### Your instructions
The answer must be exactly the lines from the one containing "Click the file" through the end of the material, with both ends kept and no other lines.

::::::::::

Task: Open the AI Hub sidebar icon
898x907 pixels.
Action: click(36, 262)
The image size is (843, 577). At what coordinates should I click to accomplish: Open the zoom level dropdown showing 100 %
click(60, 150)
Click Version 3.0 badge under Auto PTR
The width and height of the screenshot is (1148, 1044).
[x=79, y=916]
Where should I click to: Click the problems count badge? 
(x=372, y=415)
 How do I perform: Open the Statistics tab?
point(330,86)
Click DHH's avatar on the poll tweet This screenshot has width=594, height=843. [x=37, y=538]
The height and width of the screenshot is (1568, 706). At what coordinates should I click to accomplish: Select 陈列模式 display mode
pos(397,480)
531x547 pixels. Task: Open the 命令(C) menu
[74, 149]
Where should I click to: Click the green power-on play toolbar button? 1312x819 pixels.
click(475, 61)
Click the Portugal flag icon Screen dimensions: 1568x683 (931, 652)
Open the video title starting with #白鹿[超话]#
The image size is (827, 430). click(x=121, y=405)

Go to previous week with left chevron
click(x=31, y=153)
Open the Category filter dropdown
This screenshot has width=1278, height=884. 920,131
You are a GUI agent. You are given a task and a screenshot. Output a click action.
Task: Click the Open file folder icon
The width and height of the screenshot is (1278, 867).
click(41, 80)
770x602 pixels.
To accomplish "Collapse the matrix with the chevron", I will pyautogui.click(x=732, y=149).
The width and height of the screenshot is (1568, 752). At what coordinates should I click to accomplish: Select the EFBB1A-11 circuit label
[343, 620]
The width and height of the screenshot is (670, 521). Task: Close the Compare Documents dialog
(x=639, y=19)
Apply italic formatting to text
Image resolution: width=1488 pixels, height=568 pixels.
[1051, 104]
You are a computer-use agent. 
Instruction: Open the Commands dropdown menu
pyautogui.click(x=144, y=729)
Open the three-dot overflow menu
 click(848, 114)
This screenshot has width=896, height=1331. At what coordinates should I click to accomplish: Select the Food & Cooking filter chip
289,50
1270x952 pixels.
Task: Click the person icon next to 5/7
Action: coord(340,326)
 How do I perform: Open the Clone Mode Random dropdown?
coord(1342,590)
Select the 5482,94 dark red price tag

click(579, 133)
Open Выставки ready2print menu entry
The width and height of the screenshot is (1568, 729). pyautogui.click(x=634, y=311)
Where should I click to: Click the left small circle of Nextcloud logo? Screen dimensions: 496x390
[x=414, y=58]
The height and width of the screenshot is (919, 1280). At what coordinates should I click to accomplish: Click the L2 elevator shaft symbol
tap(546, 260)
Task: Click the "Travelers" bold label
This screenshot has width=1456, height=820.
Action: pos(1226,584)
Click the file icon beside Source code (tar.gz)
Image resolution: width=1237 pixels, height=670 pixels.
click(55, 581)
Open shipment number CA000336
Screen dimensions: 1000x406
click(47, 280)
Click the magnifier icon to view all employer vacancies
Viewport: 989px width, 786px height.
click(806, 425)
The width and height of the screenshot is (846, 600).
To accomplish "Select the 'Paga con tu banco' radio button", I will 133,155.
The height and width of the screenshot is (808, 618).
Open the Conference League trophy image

::::::::::

### Response to the exercise
Click the file icon beside Source code (tar.gz)
Image resolution: width=1237 pixels, height=670 pixels.
click(55, 581)
Open shipment number CA000336
Screen dimensions: 1000x406
click(47, 280)
Click the magnifier icon to view all employer vacancies
Viewport: 989px width, 786px height.
click(806, 425)
The width and height of the screenshot is (846, 600).
To accomplish "Select the 'Paga con tu banco' radio button", I will 133,155.
The height and width of the screenshot is (808, 618).
Open the Conference League trophy image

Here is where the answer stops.